Old Town High School’s marching band, directed by Jeff Priest, was one of 123 marching units in the 1997 parade that proceeded up Pennsylvania Avenue on the afternoon of Jan. 20. The group played the “State of Maine Song” as the Sanford band will this year.
Also in 1997, musicians from John Bapst Memorial High School in Bangor, having played for Clinton during a pre-election rally at Bangor International Airport, played in a tent on the Mall during Inauguration Week and performed in the grand foyer at the Kennedy Center. The Bapst choral group sang at the Old Post Office Pavilion.
Participating in the parade meant that the Old Town youth wouldn’t actually see the Jan. 20 inauguration. Instead, they listened to it by radio in three buses at the staging area for the parade, the mammoth Pentagon parking lot.
Each unit was assigned a military official, and a U.S. Marine told the students he would be with them until the end of the day. As the president took the oath of office, the youngsters were receiving their share of the more than 8,000 bag lunches distributed to parade participants.
At 1:20 p.m., the band left for the Mall in Washington, their buses passing blocked-off highways and throngs of people walking toward the parade route in winter coats and scarves. The buses emptied the musicians near the Capitol, then parked a few streets over from the White House until their charges returned.
The musicians passed through metal detectors and then waited. The parade was delayed more than an hour and a half until the inaugural luncheon was finished.
Marching toward the end of the parade, the Old Town Band found a thinner crowd as the sun dipped and the early evening turned chilly. But the musicians kept a firm formation, lines straight, drumbeats in sync.
Among those cheering them on were musicians from John Bapst, who had played the day before at Harmony Hall, a giant tent on the Mall in Washington.

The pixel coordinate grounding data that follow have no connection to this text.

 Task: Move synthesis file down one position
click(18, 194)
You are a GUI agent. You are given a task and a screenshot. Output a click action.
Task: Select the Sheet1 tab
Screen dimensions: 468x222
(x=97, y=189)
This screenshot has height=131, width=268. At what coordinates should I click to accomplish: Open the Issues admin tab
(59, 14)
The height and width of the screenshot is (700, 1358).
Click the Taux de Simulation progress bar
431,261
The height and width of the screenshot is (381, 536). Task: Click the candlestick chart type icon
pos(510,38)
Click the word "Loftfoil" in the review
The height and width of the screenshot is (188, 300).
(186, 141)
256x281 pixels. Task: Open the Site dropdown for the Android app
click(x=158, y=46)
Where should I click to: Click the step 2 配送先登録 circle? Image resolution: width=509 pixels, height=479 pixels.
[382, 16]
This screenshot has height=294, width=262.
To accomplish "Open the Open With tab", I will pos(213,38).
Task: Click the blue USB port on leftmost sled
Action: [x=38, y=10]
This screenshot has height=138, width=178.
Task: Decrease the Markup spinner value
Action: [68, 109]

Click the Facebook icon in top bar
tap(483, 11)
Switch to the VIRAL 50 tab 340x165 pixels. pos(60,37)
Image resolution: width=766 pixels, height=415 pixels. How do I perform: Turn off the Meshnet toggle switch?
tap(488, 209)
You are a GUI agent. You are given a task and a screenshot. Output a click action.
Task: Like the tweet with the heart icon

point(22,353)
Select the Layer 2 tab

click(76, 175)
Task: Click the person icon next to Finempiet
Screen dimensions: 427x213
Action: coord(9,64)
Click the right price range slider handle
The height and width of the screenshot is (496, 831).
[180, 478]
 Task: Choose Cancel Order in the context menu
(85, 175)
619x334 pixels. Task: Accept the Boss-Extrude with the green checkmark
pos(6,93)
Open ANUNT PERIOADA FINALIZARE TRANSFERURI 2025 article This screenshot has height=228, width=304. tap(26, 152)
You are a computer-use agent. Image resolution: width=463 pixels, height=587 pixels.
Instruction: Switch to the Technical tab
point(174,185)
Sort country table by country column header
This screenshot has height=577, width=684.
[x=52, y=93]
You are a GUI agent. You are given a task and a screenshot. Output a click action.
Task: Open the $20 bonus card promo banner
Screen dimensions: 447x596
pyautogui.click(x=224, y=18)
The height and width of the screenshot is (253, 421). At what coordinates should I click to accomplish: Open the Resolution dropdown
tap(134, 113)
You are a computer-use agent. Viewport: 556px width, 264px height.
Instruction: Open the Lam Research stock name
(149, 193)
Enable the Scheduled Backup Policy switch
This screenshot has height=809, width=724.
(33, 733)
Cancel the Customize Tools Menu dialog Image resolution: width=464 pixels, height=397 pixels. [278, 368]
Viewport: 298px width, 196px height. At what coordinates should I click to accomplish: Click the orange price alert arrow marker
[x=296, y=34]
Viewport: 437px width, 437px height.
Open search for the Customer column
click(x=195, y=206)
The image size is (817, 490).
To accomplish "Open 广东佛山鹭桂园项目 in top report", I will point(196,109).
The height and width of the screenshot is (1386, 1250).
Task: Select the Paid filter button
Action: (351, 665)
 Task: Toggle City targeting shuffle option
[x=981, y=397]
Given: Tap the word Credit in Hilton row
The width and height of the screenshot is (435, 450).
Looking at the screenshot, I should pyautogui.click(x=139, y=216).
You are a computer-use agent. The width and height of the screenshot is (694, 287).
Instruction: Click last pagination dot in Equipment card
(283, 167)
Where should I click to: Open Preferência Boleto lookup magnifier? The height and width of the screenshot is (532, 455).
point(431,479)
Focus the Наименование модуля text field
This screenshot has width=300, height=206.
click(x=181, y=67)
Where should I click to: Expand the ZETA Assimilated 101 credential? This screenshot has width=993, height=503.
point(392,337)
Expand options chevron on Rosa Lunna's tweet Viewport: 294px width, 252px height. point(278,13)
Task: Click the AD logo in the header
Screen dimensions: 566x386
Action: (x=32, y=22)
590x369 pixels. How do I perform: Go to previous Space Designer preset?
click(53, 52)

There, director Julie Ewing’s John Bapst Crusaders played for listeners including then-Congressman John Baldacci and TV actress Liz Torres.
Bapst musicians offered “The Maine Stein Song,” the National Anthem, “Camino Real” and “Secret Agent Man” — a tribute to the Secret Service.
In a performance at the Kennedy Center, a sprightly older woman danced during pieces played by the John Bapst Stage Band, then stayed around to meet director Al McIntyre and give him a hug.
During “Maine Line Shuffle,” the band was joined by saxophonist Sgt. Kevin Tillman, who had made the trip to Washington with the band.
Tillman had begun his relationship with Bapst during the first troop landing at BIA in 1991, when his performance of the National Anthem on a sax he borrowed from a student was broadcast around the country.
Tillman led warm-ups with the musicians on the trip, taking every opportunity to remind the youngsters what a privilege it was to be a part of the president’s big week.
Also joining the band at the Kennedy Center was Bapst alumnus Joey Shyka, then a college student in Texas.
“Your first gig at the Kennedy Center?” he asked Julie Ewing after the students finished. “Mine, too.”
Roxanne Moore Saucier traveled to Washington in 1997 with the Old Town and John Bapst bands, writing about their activities for the Bangor Daily News.